◆ **Problems to solve**:
#1 In the Mitt Romney profile below, how much of his own money did Romney put into his 2008 campaign?
#2 Please write the next part of the Mitt Romney profile below, picking up right after its final sentence.

◆ **Passage for review**:
%%
Sunday, 12 June 2011

Profile: Mitt Romney

Former Massachusetts Governor Mitt Romney ran for the Republican Presidential nomination in 2008 after sinking $35 million of his own money into the campaign. At the time he was a candidate with low name recognition and surrounded by a fog of uncomfortable doubt due to his Mormon faith. This time around he was the first to declare he was creating a presidential exploratory committee and had early visibility but peculiarly not one of the first to declare his candidacy formally.

In many ways his campaign after 2008 never stopped as he 
maintained much of his political staff in order to continue building their political infrastructure on the ground. You could almost say his invisible primary season started the day after Obama was inaugurated. His activities have included releasing a New York Times best selling book entitled No Apology: The Case for American Greatness as well as campaigning and fund raising at the local grassroots level for many Republican candidates; particularly during the 2010 midterms. He did a lot for Scott Brown who became junior Senator in Romney’s home state of Massachusetts after the death of Ted Kennedy. No doubt this work has won him political favour within the party and its leadership as well as making him more of a known and comfortable quantity with the Republican base who, in 2008, knew relatively little about the Mormon former Governor of a northern liberal state. 
Cartoon by DonkeyHotey
Unlike the other big GOP names in 2008, Huckabee and Palin, Romney has not been so visible on a national level. Palin has so far denied that she is formally running in 2012 despite her book Going Rogue and many public appearances including her current "One Nation" bus tour. She is yet to cite a reason that adequately satisfies the mainstream media but the truth may be that, unlike Romney, she has time on her side. She could well use the next four years to fine tune her political skills and raise even more money so she can lock down the Presidency when she, if ever, runs for it. The GOP has a tendency to nominate the guy who is 'next-in-line' as seen with the likes of John McCain and Bob Dole and in four years Palin is more likely to be that person than she is now.
%%
◆ **Recorded data**:
%%
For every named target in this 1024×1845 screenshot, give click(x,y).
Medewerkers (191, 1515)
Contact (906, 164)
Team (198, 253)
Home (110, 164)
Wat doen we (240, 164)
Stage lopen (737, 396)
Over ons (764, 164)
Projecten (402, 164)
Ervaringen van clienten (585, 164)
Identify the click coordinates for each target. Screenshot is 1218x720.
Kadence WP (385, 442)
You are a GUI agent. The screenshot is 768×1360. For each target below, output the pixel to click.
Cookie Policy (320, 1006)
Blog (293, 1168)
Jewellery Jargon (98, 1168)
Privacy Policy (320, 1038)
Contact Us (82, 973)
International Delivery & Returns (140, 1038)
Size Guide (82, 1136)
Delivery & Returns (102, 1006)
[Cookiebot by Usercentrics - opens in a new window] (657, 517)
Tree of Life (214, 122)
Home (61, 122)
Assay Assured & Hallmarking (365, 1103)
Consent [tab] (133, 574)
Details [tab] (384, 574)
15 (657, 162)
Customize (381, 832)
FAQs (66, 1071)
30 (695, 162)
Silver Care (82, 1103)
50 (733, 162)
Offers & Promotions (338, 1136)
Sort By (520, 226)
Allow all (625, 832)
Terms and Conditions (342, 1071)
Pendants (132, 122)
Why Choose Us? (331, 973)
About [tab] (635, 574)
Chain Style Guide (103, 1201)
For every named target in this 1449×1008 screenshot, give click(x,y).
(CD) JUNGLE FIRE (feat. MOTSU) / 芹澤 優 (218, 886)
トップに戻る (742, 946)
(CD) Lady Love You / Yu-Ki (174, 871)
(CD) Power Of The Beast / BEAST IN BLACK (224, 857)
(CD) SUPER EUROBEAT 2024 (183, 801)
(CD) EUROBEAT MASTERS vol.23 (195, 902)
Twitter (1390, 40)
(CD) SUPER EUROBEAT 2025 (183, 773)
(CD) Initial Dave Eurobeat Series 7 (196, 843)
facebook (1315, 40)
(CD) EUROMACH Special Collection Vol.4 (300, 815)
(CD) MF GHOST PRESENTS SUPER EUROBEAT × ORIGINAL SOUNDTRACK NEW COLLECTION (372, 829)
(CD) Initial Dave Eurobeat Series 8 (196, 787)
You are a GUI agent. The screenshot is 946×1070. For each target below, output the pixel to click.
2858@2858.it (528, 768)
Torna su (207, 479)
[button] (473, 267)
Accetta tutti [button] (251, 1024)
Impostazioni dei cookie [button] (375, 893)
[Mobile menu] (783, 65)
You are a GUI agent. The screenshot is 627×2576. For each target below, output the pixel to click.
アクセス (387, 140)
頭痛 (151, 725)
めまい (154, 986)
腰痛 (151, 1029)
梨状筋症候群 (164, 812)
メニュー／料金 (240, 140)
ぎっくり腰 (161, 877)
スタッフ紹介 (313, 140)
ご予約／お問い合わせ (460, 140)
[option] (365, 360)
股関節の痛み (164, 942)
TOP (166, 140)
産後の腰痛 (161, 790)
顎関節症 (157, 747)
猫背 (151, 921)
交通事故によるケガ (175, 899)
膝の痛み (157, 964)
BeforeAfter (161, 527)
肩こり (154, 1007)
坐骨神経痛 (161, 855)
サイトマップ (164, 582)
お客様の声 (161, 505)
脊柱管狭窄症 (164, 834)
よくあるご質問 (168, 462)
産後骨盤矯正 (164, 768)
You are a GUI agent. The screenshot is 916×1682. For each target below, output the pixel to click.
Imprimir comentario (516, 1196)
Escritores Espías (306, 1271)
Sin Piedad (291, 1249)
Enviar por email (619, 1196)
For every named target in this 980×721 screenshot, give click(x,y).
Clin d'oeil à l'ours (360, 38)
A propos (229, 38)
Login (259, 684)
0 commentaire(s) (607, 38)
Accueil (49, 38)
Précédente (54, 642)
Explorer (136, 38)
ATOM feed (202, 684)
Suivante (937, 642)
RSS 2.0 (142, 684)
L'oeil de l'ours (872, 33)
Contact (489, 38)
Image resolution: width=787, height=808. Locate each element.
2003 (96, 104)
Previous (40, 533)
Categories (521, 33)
%%
◆ **Exercise responses**:
#1 $35 million

#2
The signature achievement of Romney’s political career thus far are the Massachusetts health care reforms he led and oversaw whilst he was Governor between 2003 and 2007. This is largely seen as a resounding success but could also prove to be his Achilles heel as ‘ObamaCare’ operates on a similar, but not exact, model. Obama’s health care legislation is somewhat controversial to say the very least and it is vehemently opposed by fiscal conservatives and the conservative base as a whole. The problem for Romney is that he must find a way to distance himself from the Patient Protection and Affordable Care Act if he is to shore up mainstream Republican support; which is comparatively weaker than the support he receives from the moderate end of the party.

Romney is not the darling of the conservative base like Palin so if he does not manage to disassociate himself from ‘ObamaCare’ during the invisible primary and spends the rest of primary season trying to do so then he won’t be anywhere close to being the Republican nominee for President. A lot of that may be out of his hands and may depend on how much his opponents try to tarnish him with the ‘ObamaCare’ brush as well as to what extent commentators decide play up the association.

So far, Romney has come top, or near the top of various polls in the last year or so including the Conservative Political Action Conference straw poll, Southern Republican Leadership Conference straw poll and most recently the New Hampshire Straw Poll. The National Journal released a poll of political insiders in April that found the majority of Republicans thought Romney would be the nominee and a plurality of Democrats thought he would be too.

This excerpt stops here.